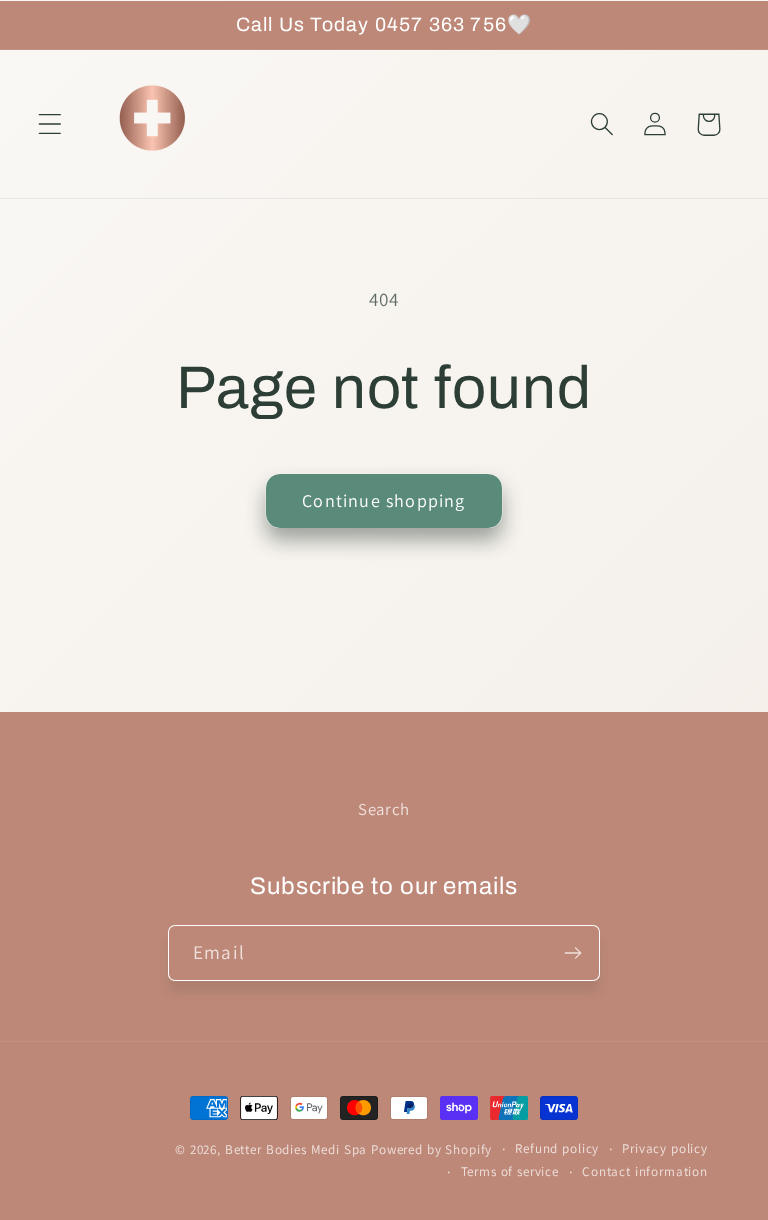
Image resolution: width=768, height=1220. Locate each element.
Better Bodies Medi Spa (296, 1149)
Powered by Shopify (431, 1149)
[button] (50, 124)
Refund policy (557, 1148)
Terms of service (510, 1171)
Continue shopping (383, 500)
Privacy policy (665, 1148)
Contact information (645, 1171)
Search (384, 809)
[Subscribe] (572, 953)
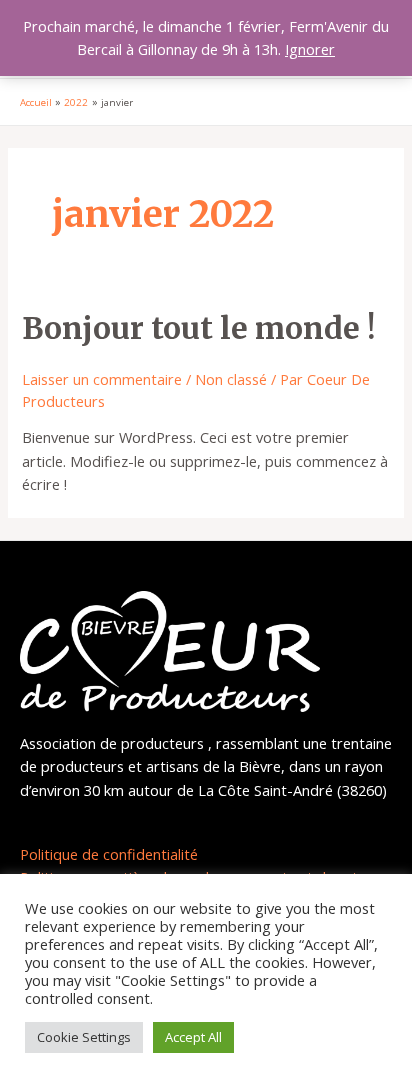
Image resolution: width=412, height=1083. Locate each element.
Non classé (231, 379)
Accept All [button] (193, 1037)
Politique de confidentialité (109, 854)
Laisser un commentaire (102, 379)
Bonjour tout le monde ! (198, 328)
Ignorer (310, 49)
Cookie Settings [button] (84, 1037)
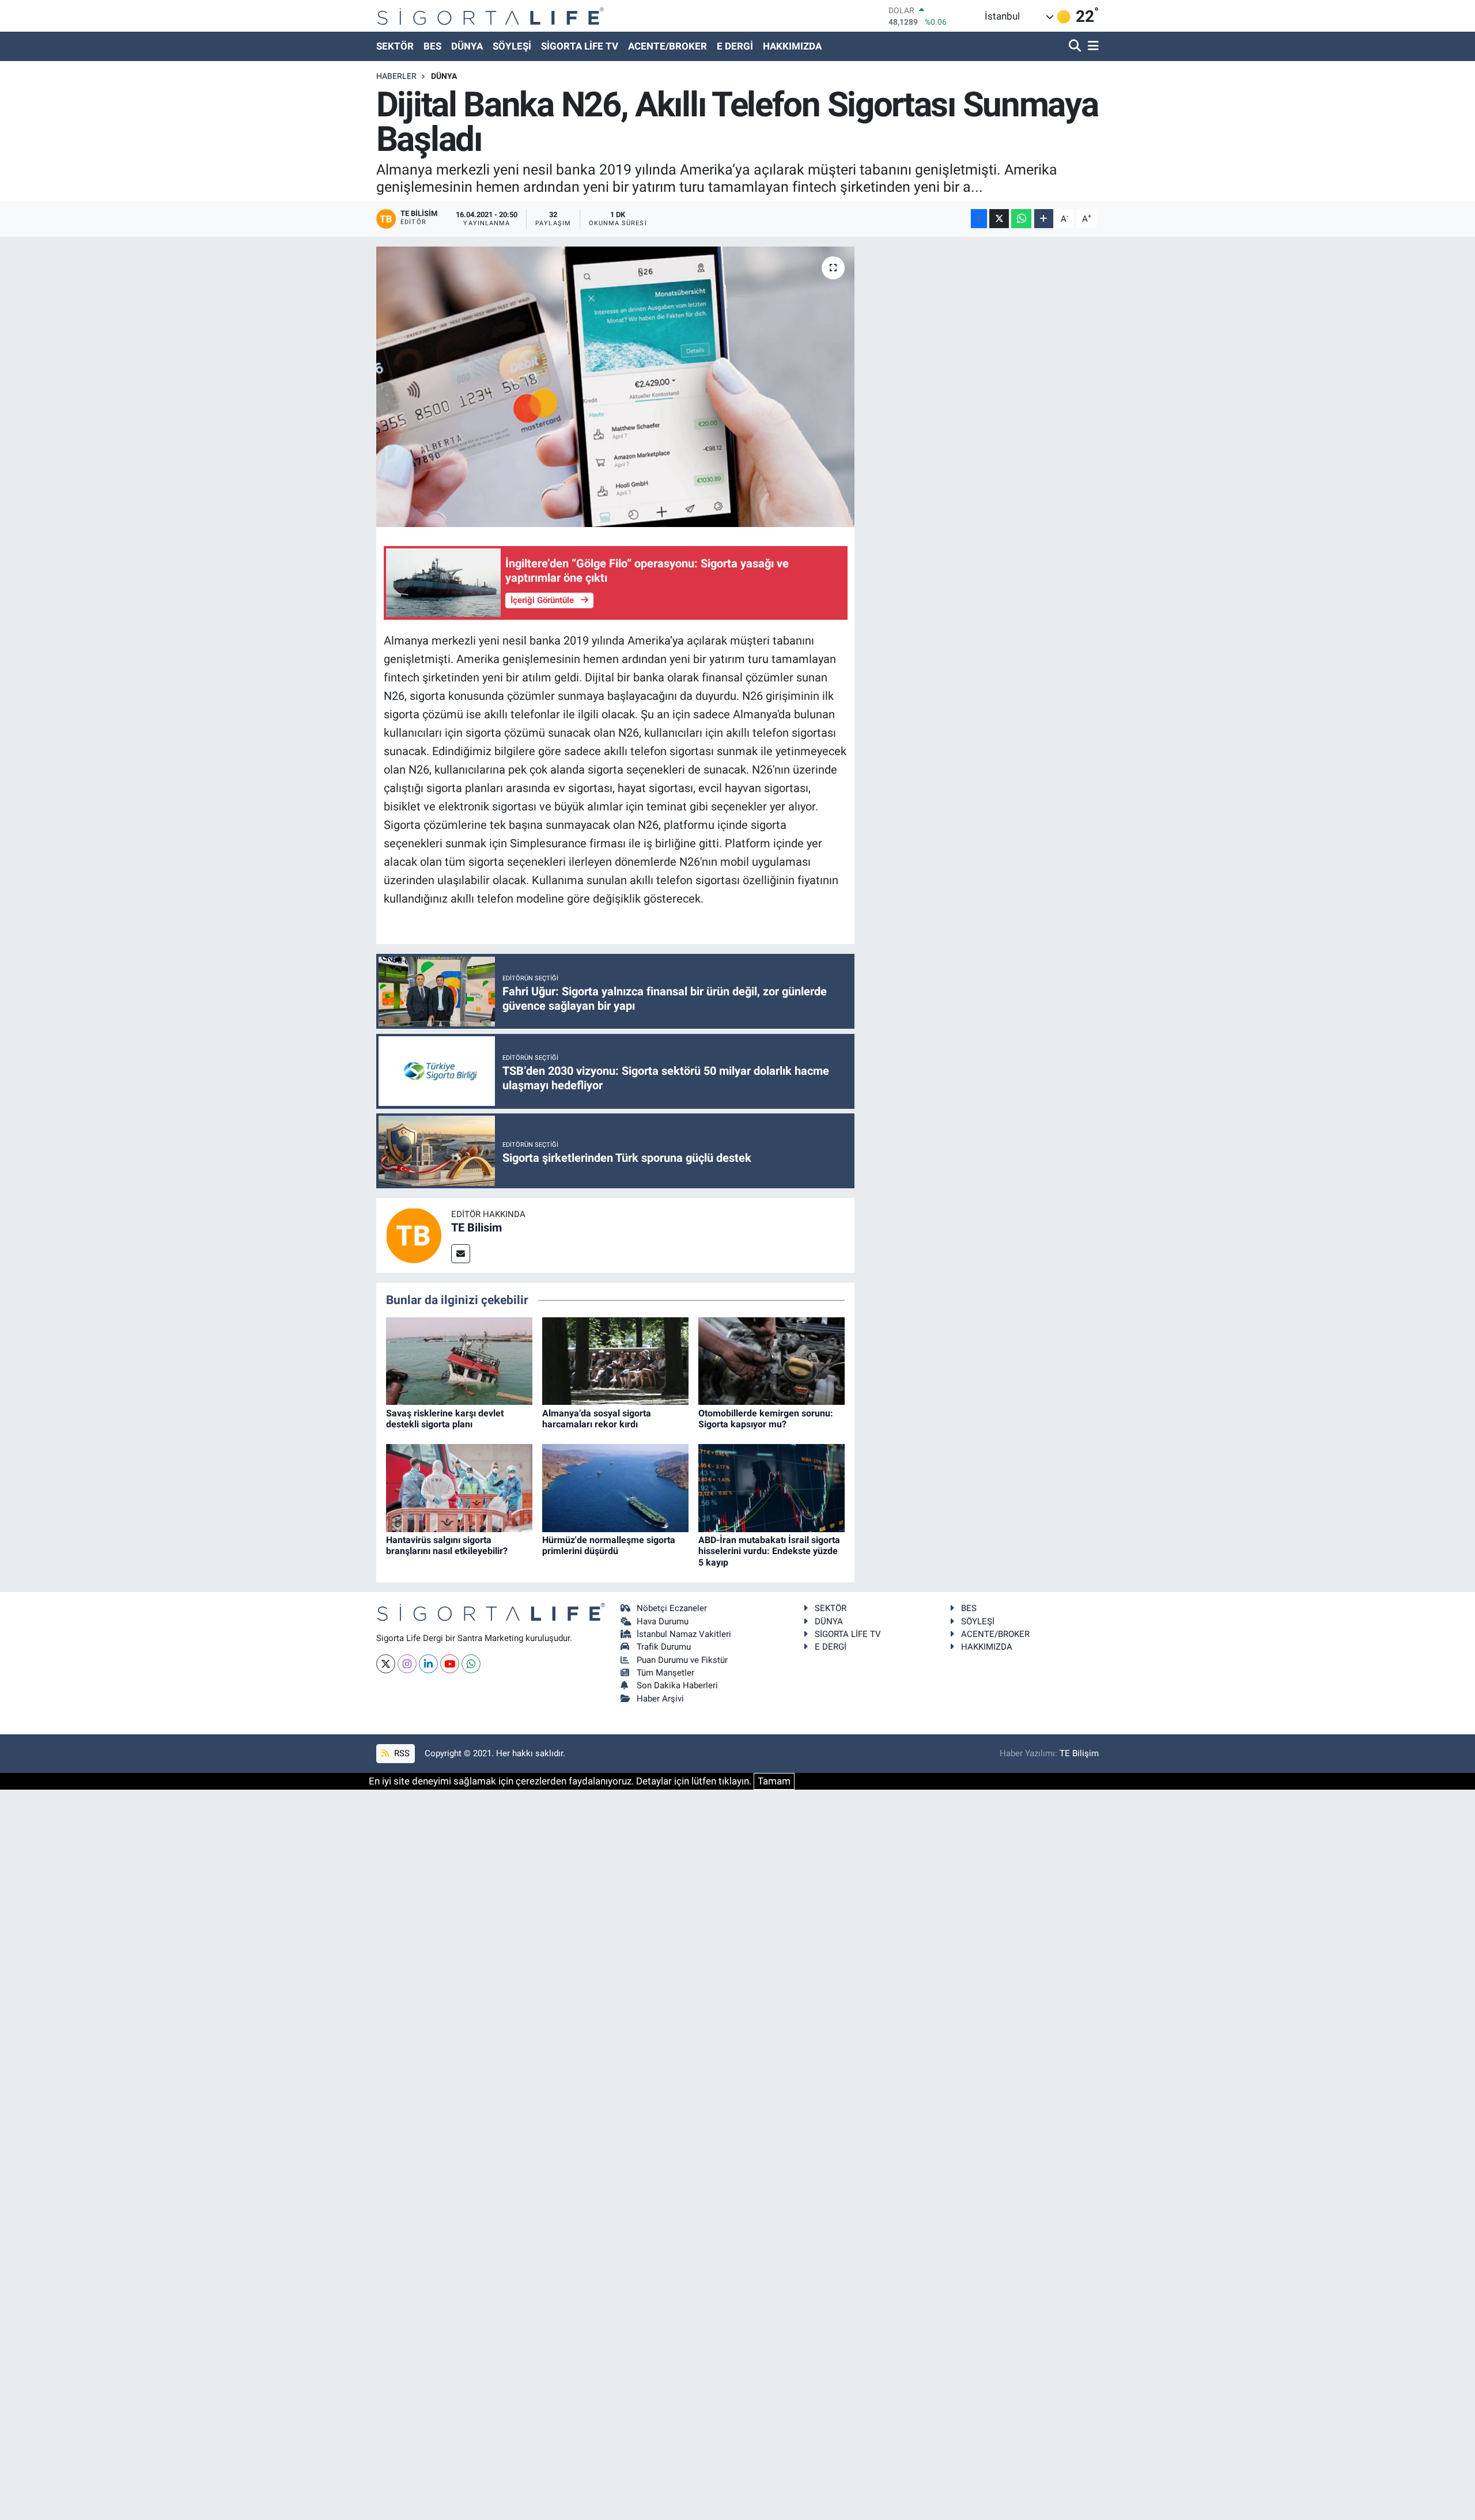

^^^^

▶ **WHAT THE TASK REQUIRES**:
Would you retype exactly the lines running from the line that contains "[Subscribe] (572, 953)" through the end of the listing above, both included? Skip every picture.

▶ **RESPONSE AREA**:
[Subscribe] (572, 953)
Image resolution: width=412, height=1083. Locate each element.
Non classé (231, 379)
Accept All [button] (193, 1037)
Politique de confidentialité (109, 854)
Laisser un commentaire (102, 379)
Bonjour tout le monde ! (198, 328)
Ignorer (310, 49)
Cookie Settings [button] (84, 1037)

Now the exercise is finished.